Shahriar Nejad, Director of Real Estate Development for Pizza Guys
Shahriar Nejad is Director of Real Estate Development for Pizza Guys, a Sacramento based company. He oversees all phases of development for new and existing locations throughout California, Nevada, and Oregon. He has been practicing real estate for seven years as a developer and licensed Broker. Shahriar graduated from San Diego State University with a B.S. degree in Business Real Estate.
During the panel discussion at Mulvaney’s B&L, Shahriar Nejad discussed the importance of technology and food. In addition, he included that these two will be benefitial in pushing the concept of farm-to-fork.
“Sacramento has been so good to us. My grandma once questioned why we had to order and ship produce so far away from our city when we have such good produce just in our backyards. The answer was there all along”, exclamined Nejad.
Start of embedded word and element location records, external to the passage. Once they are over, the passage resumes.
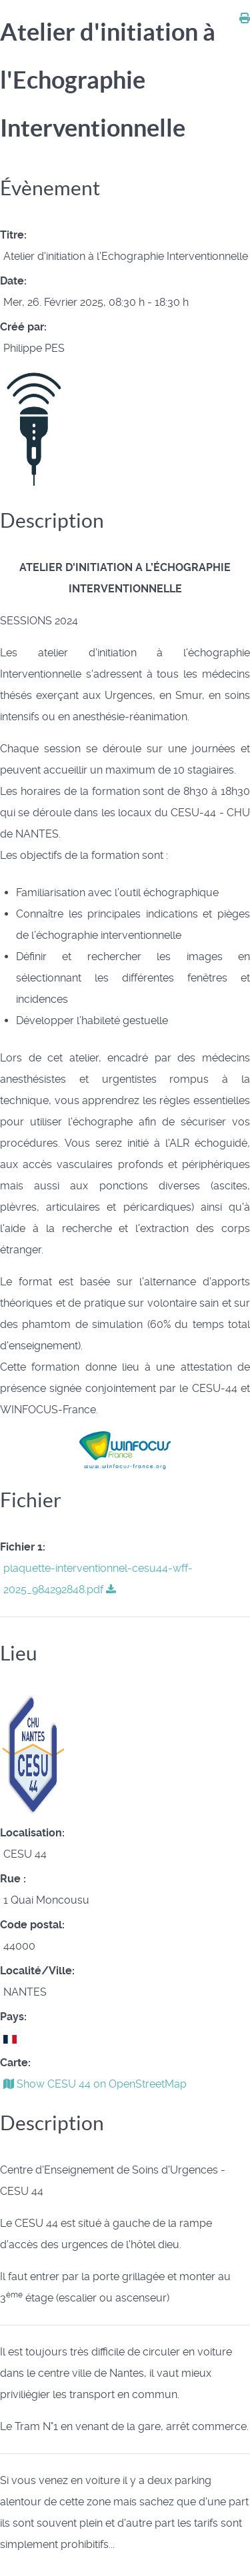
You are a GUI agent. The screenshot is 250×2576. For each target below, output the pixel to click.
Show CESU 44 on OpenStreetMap (95, 2084)
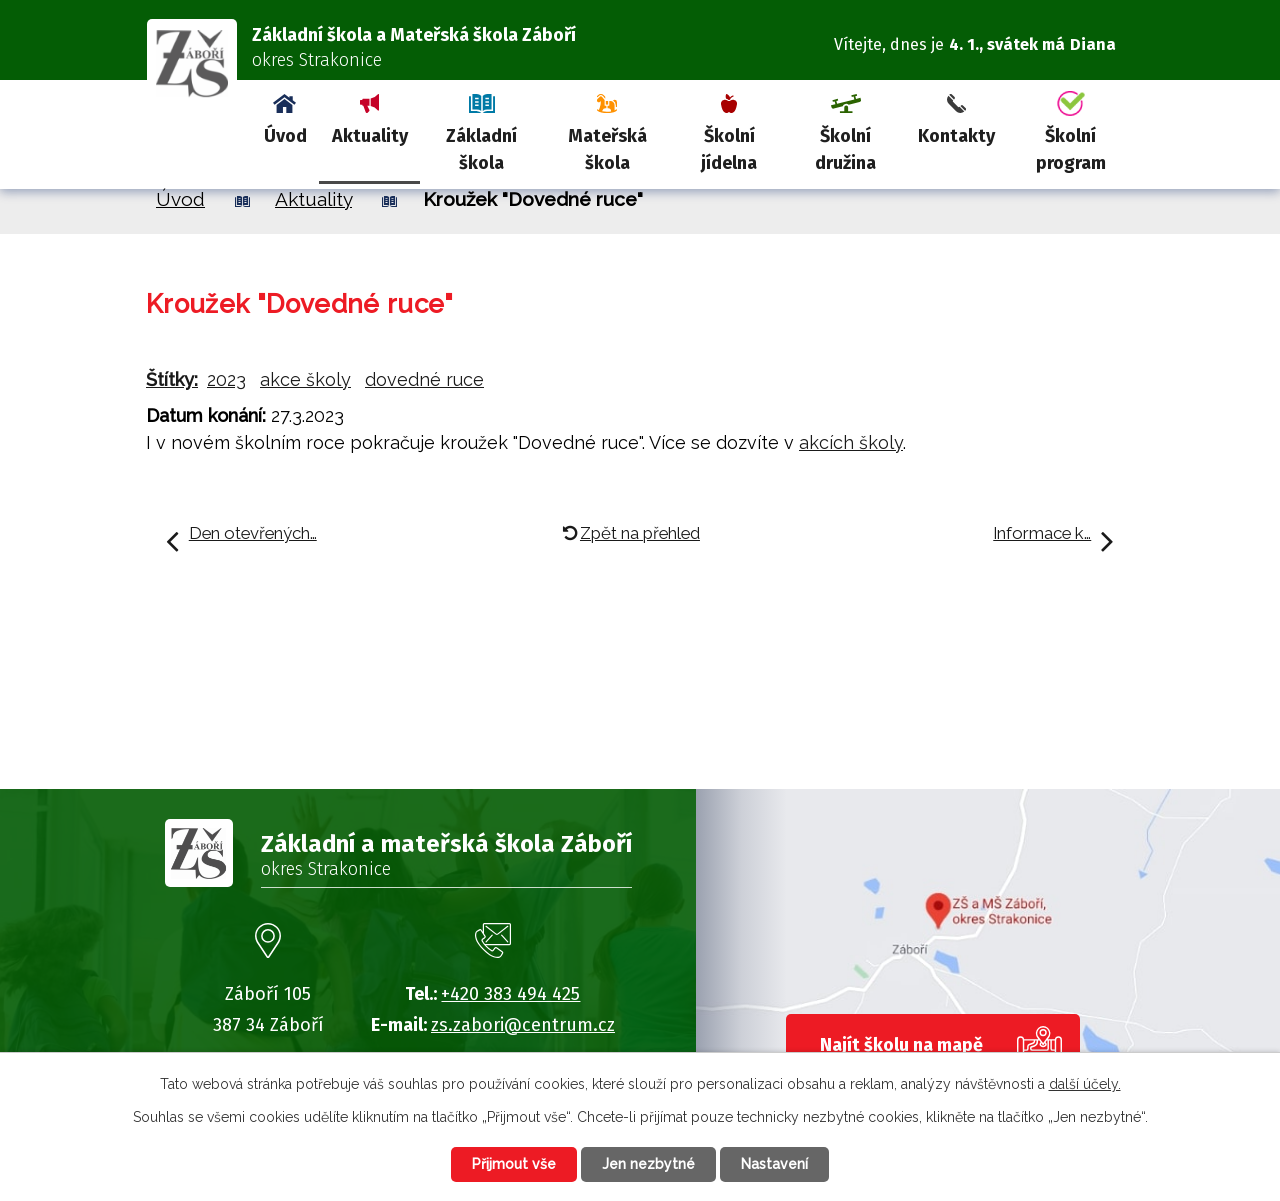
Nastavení (774, 1164)
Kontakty (956, 136)
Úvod (285, 136)
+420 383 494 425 (510, 994)
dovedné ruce (424, 379)
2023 (226, 379)
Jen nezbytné (648, 1164)
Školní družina (845, 149)
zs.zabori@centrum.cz (523, 1025)
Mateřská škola (607, 149)
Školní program (1071, 149)
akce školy (305, 379)
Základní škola (481, 149)
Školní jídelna (729, 149)
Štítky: (172, 379)
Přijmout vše (514, 1164)
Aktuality (370, 136)
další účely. (1085, 1084)
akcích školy (851, 442)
Patrick Mulvaney – Proprietor/Chef at Mulvaney’s Building and Loan
Patrick Mulvaney is a proud Sacramentan whose cooking career has spanned five time zones. Moving to California in 1993 he knew that the Central Valley would be his home. The proximity to farmers and the abundance they produce fuels both the creative spirits of his team and the appetites of his guests.
The B&L opened in 2006 taking its name from the famous Frank Capra film because for a chef living in Sacramento it truly is a wonderful life.
The restaurant is housed in the historic Engine Co. 3 firehouse at 1215 19th Street Sacramento, CA.
“There’s a three part system we are trying to adopt for Farm-to-Fork: The first is to get more foods from our local farms and get them straight to our plates. The second is a sustainable approach to produce because we are trying to educating local stores to sell less desirable fruits and vegetables that would usually be thrown out. And the third is learning the techniques to market the less desirable goods to the consumers,” says Mulvaney.